[EXERCISE INSTRUCTIONS]
Set out the lines as a numbered list, starting from the line that contains "You are a computer-use agent. Viewport: 507px" and going through the final line below. Skip blank lines.

◆ ◆ ◆ ◆ ◆ ◆ ◆

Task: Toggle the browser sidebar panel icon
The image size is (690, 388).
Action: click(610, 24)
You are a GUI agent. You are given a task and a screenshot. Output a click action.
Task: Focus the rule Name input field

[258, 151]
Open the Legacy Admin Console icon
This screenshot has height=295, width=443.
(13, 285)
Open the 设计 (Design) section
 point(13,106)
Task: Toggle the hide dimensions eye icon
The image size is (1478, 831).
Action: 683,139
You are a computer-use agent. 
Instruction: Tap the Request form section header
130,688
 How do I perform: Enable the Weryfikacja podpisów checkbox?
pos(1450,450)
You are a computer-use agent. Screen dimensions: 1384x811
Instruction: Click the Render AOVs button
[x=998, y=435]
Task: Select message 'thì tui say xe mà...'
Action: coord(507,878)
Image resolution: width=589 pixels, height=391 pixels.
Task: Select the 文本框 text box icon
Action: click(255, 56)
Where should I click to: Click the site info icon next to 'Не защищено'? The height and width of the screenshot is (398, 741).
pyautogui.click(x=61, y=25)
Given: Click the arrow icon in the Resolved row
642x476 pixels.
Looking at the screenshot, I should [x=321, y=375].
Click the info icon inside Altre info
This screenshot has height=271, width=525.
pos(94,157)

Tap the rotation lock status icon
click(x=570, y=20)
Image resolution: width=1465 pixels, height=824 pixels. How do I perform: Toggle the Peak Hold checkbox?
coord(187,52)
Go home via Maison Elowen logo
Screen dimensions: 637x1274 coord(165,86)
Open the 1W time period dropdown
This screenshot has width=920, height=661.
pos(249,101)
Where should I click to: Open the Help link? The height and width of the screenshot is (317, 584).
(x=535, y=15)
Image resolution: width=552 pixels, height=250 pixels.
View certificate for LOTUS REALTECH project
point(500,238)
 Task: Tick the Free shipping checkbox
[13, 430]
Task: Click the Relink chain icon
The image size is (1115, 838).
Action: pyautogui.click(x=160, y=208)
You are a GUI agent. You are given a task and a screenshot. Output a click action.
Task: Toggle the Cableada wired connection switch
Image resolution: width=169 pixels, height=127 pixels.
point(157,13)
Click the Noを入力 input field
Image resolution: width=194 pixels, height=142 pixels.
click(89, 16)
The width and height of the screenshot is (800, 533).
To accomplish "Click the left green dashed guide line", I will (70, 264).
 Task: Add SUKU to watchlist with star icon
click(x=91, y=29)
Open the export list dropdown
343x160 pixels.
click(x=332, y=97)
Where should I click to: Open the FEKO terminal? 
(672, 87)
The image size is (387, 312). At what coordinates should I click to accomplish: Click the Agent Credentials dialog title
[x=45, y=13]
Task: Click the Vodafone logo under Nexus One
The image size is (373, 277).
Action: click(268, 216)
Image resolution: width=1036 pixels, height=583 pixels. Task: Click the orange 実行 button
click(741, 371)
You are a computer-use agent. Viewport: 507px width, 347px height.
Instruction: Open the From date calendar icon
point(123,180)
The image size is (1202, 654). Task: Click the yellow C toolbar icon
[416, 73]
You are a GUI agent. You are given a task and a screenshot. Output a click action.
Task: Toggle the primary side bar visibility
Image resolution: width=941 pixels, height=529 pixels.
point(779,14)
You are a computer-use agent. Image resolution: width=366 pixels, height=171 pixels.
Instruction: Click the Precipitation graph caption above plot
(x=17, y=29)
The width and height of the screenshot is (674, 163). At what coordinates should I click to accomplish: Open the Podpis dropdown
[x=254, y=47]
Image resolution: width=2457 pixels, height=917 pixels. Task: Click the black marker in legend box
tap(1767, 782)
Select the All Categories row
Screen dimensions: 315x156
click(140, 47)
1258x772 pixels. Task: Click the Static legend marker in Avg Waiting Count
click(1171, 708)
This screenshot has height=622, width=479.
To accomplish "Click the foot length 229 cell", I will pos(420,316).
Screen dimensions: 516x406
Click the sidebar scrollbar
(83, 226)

◆ ◆ ◆ ◆ ◆ ◆ ◆

[RESPONSE TO THE EXERCISE]
1. You are a computer-use agent. Viewport: 507px width, 347px height.
2. Instruction: Open the From date calendar icon
3. point(123,180)
4. The image size is (1202, 654). Task: Click the yellow C toolbar icon
5. [416, 73]
6. You are a GUI agent. You are given a task and a screenshot. Output a click action.
7. Task: Toggle the primary side bar visibility
8. Image resolution: width=941 pixels, height=529 pixels.
9. point(779,14)
10. You are a computer-use agent. Image resolution: width=366 pixels, height=171 pixels.
11. Instruction: Click the Precipitation graph caption above plot
12. (x=17, y=29)
13. The width and height of the screenshot is (674, 163). At what coordinates should I click to accomplish: Open the Podpis dropdown
14. [x=254, y=47]
15. Image resolution: width=2457 pixels, height=917 pixels. Task: Click the black marker in legend box
16. tap(1767, 782)
17. Select the All Categories row
18. Screen dimensions: 315x156
19. click(140, 47)
20. 1258x772 pixels. Task: Click the Static legend marker in Avg Waiting Count
21. click(1171, 708)
22. This screenshot has height=622, width=479.
23. To accomplish "Click the foot length 229 cell", I will pos(420,316).
24. Screen dimensions: 516x406
25. Click the sidebar scrollbar
26. (83, 226)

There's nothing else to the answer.